- What needs to be done:
List all lines of the data containing the word "agent".
━━━━
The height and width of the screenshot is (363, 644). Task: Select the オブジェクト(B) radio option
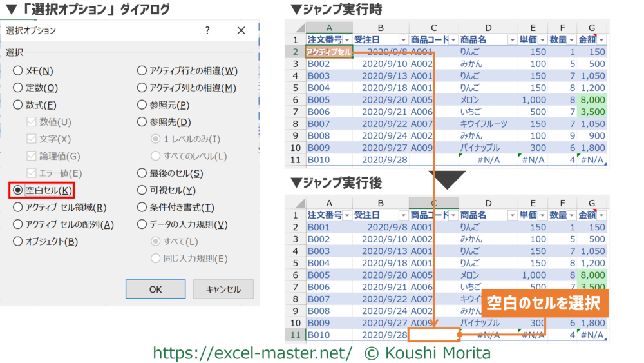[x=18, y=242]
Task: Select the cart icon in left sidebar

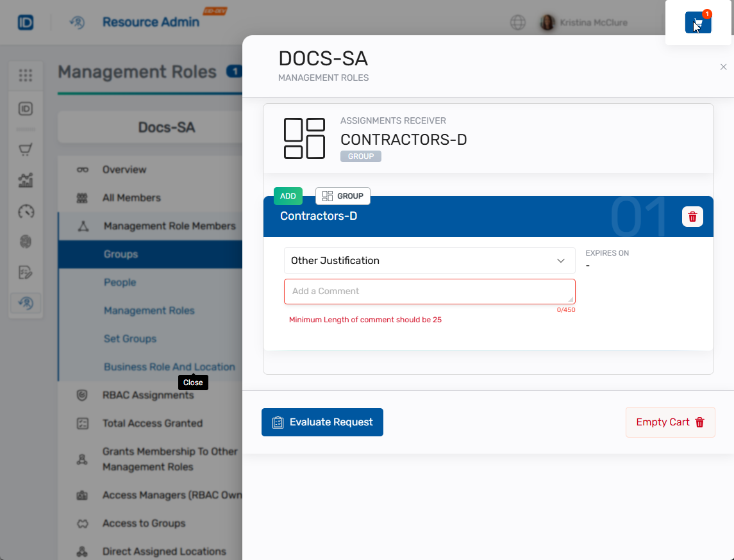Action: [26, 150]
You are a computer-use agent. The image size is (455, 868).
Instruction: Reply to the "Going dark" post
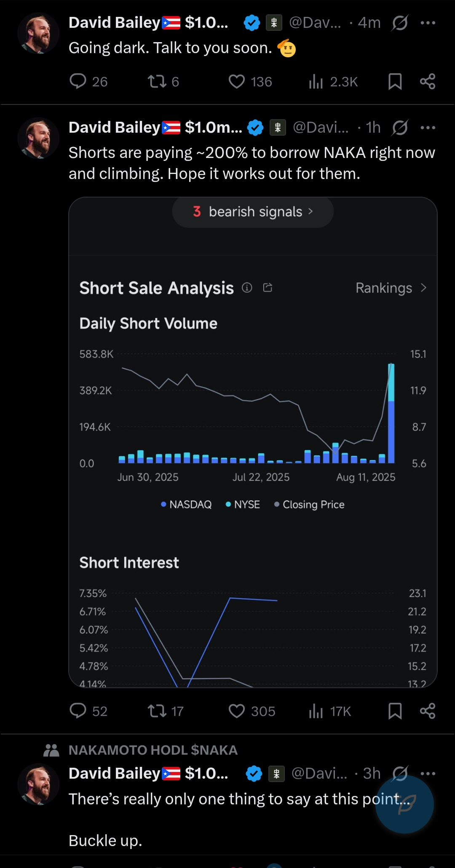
━━━━
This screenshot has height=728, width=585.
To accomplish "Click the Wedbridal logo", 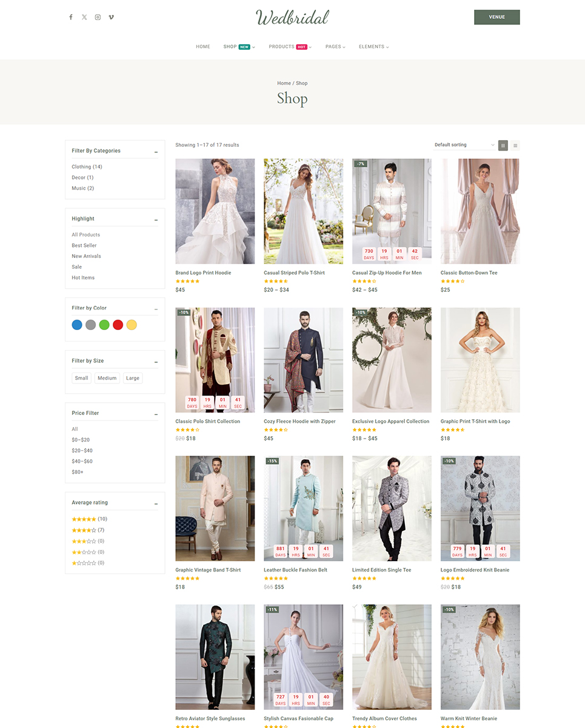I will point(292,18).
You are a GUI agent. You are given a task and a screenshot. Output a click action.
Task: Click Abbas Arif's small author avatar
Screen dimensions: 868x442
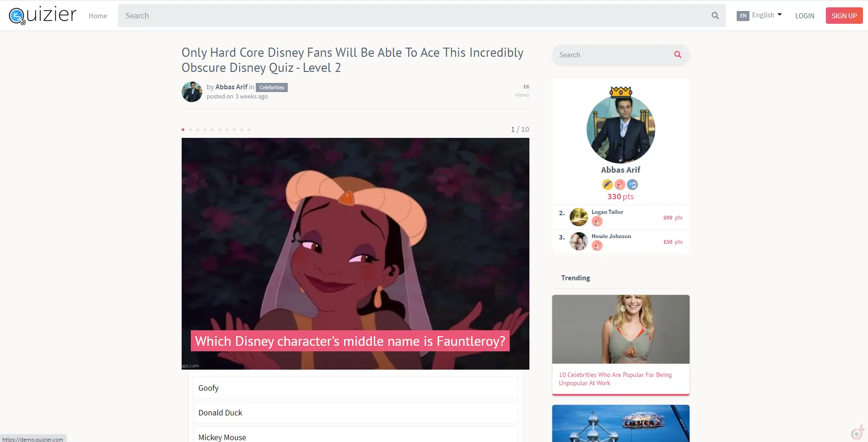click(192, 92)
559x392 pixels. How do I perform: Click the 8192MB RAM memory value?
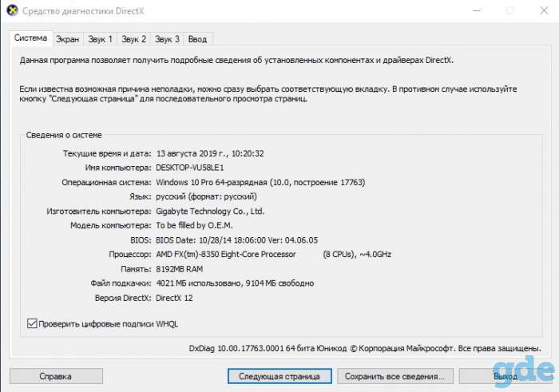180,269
━━━━
- Answer:
You are a computer-use agent. The image size is (455, 868).
You are a GUI agent. You are given a task and a screenshot. Output a click action.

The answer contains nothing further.